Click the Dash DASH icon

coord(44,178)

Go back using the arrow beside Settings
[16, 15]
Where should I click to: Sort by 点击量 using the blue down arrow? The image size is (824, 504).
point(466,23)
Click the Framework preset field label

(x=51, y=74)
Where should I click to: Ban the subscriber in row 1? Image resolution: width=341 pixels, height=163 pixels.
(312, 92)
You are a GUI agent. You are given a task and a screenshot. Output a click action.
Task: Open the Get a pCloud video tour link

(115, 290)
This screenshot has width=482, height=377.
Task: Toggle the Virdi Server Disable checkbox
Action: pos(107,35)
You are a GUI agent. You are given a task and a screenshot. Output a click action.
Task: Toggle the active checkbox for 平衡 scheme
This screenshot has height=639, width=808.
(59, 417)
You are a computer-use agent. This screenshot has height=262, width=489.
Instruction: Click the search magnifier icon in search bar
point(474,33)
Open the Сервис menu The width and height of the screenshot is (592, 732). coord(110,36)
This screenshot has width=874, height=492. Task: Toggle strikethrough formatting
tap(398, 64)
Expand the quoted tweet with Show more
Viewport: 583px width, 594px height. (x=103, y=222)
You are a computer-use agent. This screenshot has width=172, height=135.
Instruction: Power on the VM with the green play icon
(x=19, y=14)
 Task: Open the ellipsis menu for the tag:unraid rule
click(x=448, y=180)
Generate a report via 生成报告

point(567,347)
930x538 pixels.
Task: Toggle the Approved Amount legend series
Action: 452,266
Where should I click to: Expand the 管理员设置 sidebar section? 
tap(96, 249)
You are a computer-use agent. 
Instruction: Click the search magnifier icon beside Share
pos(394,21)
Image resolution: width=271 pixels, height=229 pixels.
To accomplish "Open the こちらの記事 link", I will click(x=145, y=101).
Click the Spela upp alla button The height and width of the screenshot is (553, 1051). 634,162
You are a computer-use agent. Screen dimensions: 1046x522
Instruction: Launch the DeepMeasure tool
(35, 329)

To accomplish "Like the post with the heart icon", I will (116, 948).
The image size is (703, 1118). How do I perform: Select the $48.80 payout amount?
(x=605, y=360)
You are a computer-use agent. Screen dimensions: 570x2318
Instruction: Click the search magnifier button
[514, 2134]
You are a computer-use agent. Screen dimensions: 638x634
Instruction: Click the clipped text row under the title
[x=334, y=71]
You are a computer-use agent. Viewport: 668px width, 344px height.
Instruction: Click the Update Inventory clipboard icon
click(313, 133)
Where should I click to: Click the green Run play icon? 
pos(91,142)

**WORK ORDER:** Copy the lines above exactly, from the very first through the one containing "Image resolution: width=271", and include no other line.

**OUTPUT:**
Click the Dash DASH icon

coord(44,178)

Go back using the arrow beside Settings
[16, 15]
Where should I click to: Sort by 点击量 using the blue down arrow? The image size is (824, 504).
point(466,23)
Click the Framework preset field label

(x=51, y=74)
Where should I click to: Ban the subscriber in row 1? Image resolution: width=341 pixels, height=163 pixels.
(312, 92)
You are a GUI agent. You are given a task and a screenshot. Output a click action.
Task: Open the Get a pCloud video tour link

(115, 290)
This screenshot has width=482, height=377.
Task: Toggle the Virdi Server Disable checkbox
Action: pos(107,35)
You are a GUI agent. You are given a task and a screenshot. Output a click action.
Task: Toggle the active checkbox for 平衡 scheme
This screenshot has height=639, width=808.
(59, 417)
You are a computer-use agent. This screenshot has height=262, width=489.
Instruction: Click the search magnifier icon in search bar
point(474,33)
Open the Сервис menu The width and height of the screenshot is (592, 732). coord(110,36)
This screenshot has width=874, height=492. Task: Toggle strikethrough formatting
tap(398, 64)
Expand the quoted tweet with Show more
Viewport: 583px width, 594px height. (x=103, y=222)
You are a computer-use agent. This screenshot has width=172, height=135.
Instruction: Power on the VM with the green play icon
(x=19, y=14)
 Task: Open the ellipsis menu for the tag:unraid rule
click(x=448, y=180)
Generate a report via 生成报告

point(567,347)
930x538 pixels.
Task: Toggle the Approved Amount legend series
Action: 452,266
Where should I click to: Expand the 管理员设置 sidebar section? 
tap(96, 249)
You are a computer-use agent. 
Instruction: Click the search magnifier icon beside Share
pos(394,21)
Image resolution: width=271 pixels, height=229 pixels.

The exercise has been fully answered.